__Task prompt__.
Answer these from the file entity reference below, one per line:
(a) In what unit is the size field given?
(b) Which hash field does the reference call the most-used?
(c) What example does it give of a single file containing multiple release references?

__Source text__.
File Entity Reference


  • size (integer, positive, non-zero): Size of file in bytes. Eg: 1048576.
  • md5 (string): MD5 hash in lower-case hex. Eg: "d41efcc592d1e40ac13905377399eb9b".
  • sha1 (string): SHA-1 hash in lower-case hex. Not technically required, but the most-used of the hash fields and should always be included. Eg: "f013d66c7f6817d08b7eb2a93e6d0440c1f3e7f8".
  • sha256: SHA-256 hash in lower-case hex. Eg: "a77e4c11a57f1d757fca5754a8f83b5d4ece49a2d28596889127c1a2f3f28832".
  • urls: An array of "typed" URLs. Order is not meaningful, and may not be preserved.
    • url (string, required): Eg: "".
    • rel (string, required): Eg: "webarchive", see vocabulary below.
  • mimetype (string): Format of the file. If XML, specific schema can be included after a +. Example: "application/pdf"
  • content_scope (string): for situations where the file does not simply contain the full representation of a work (eg, fulltext of an article, for an article-journal release), describes what that scope of coverage is. Eg, entire issue, corrupt file. See vocabulary below.
  • release_ids (array of string identifiers): references to release entities that this file represents a manifestation of. Note that a single file can contain multiple release references (eg, a PDF containing a full issue with many articles), and that a release will often have multiple files (differing only by watermarks, or different digitizations of the same printed work, or variant MIME/media types of the same published work).

__Supplied information__.
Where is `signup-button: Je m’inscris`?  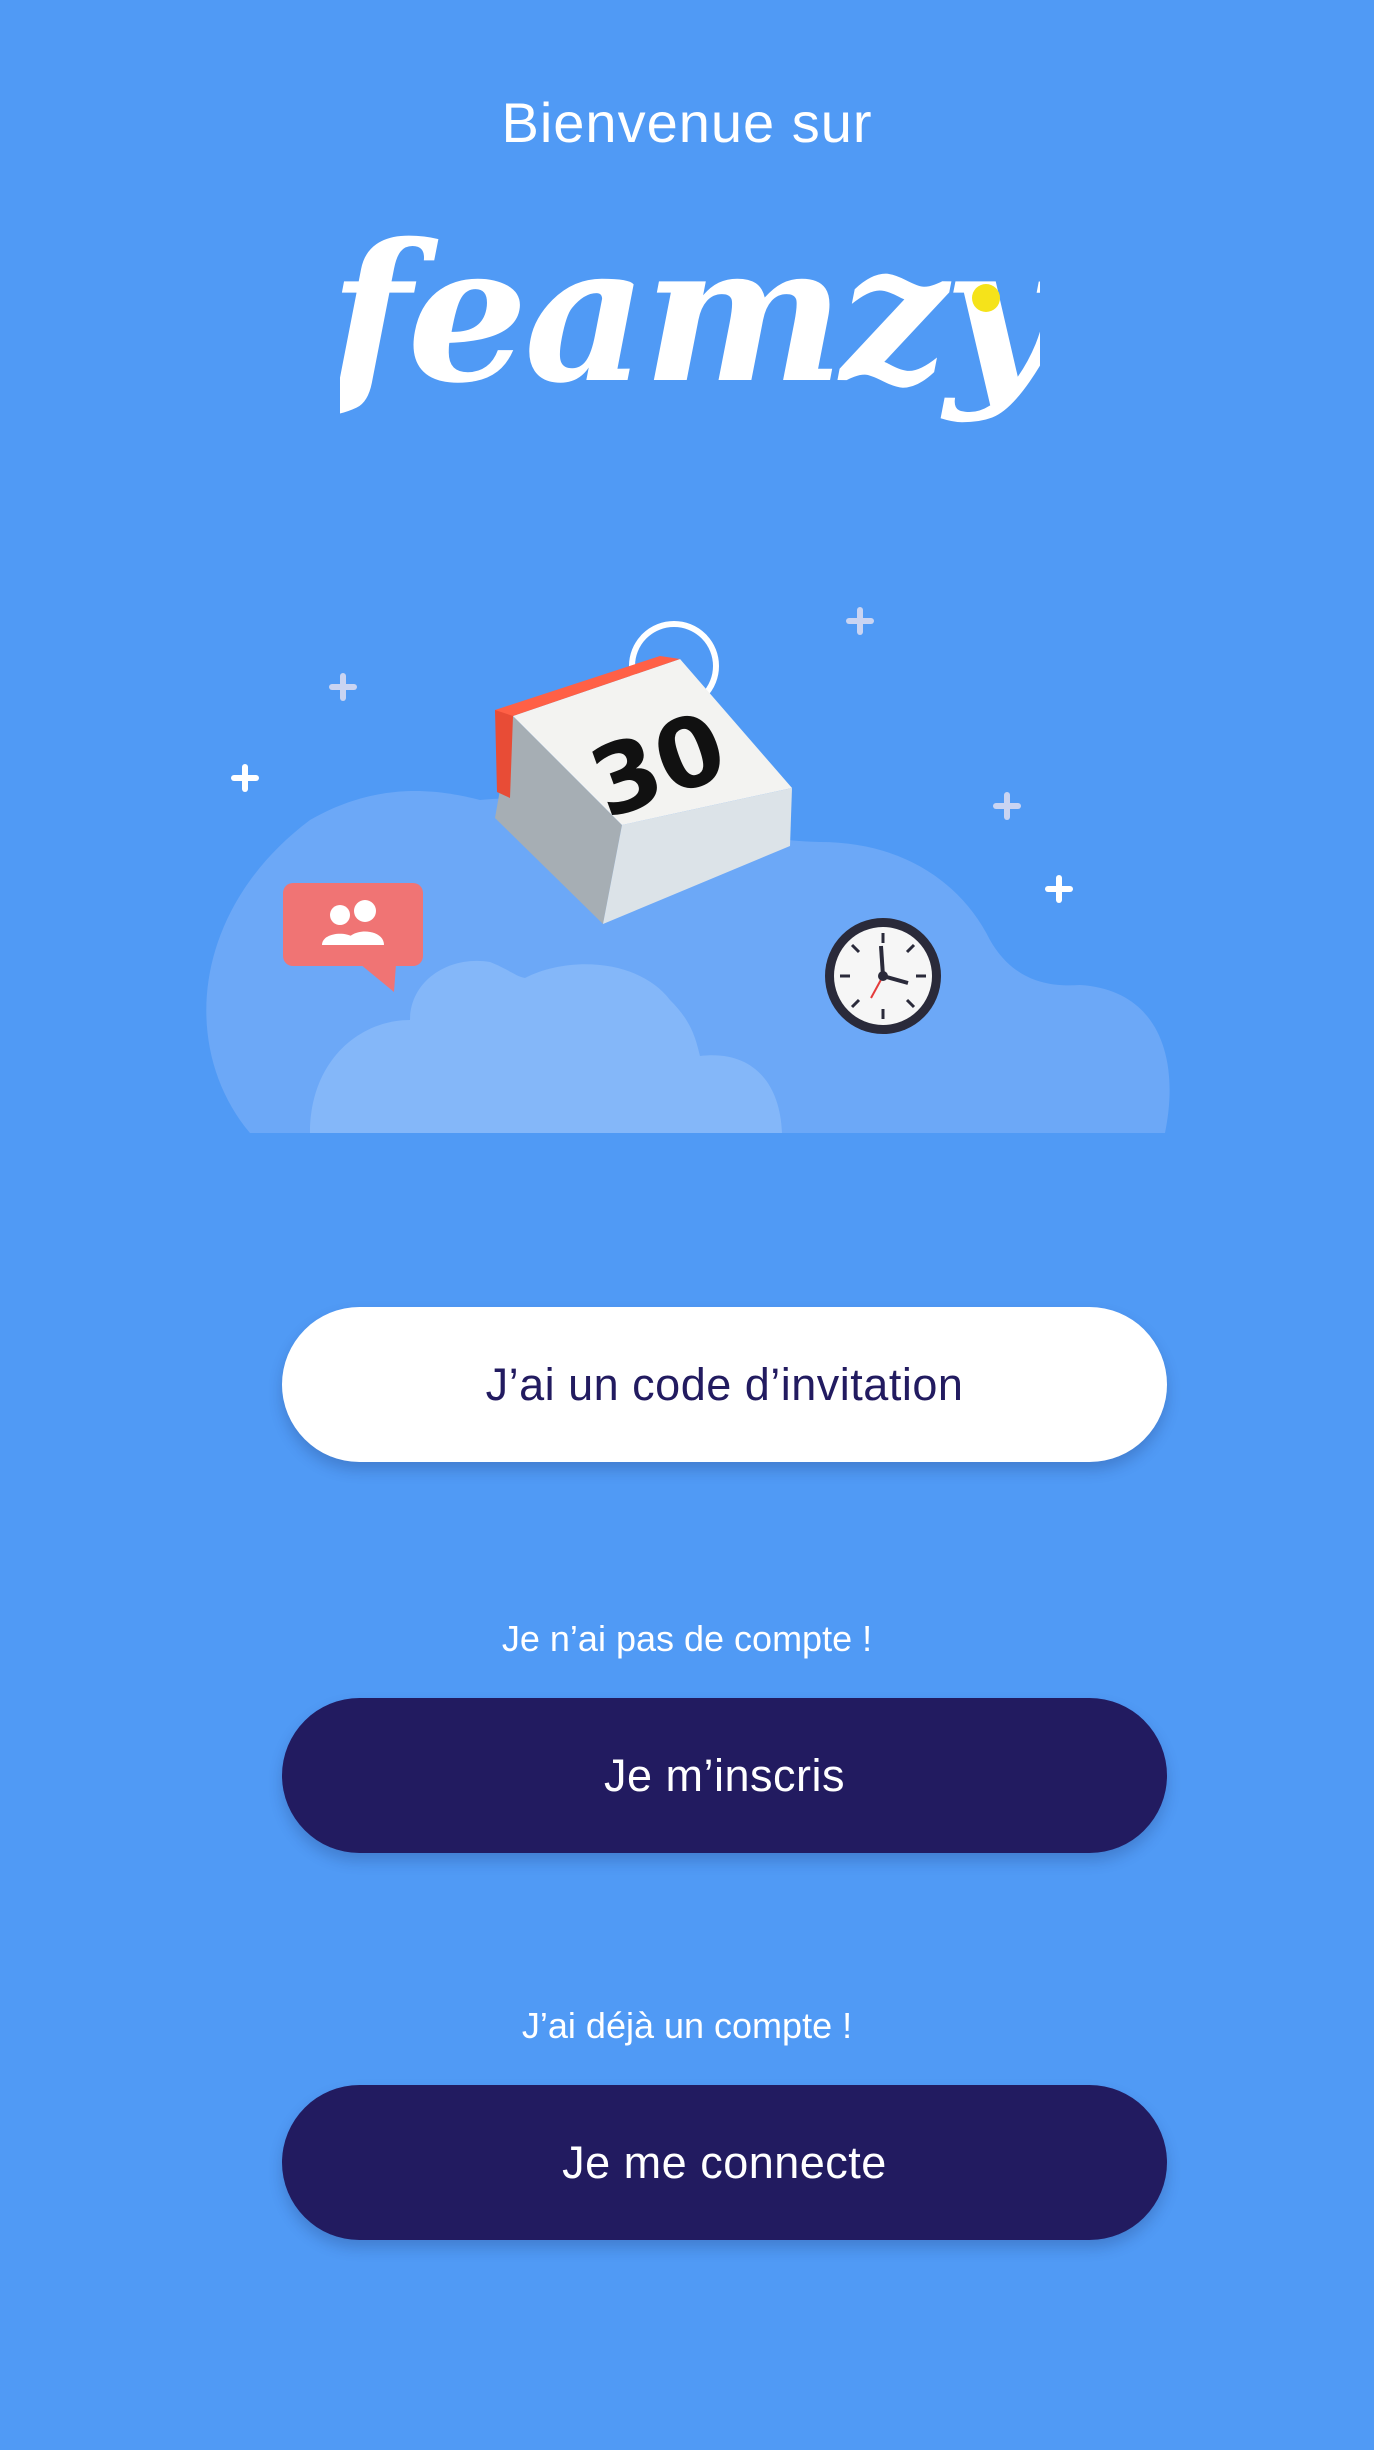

__Solution to the problem__.
(a) Bytes.
(b) sha1 (the SHA-1 hash).
(c) A PDF containing a full issue with many articles.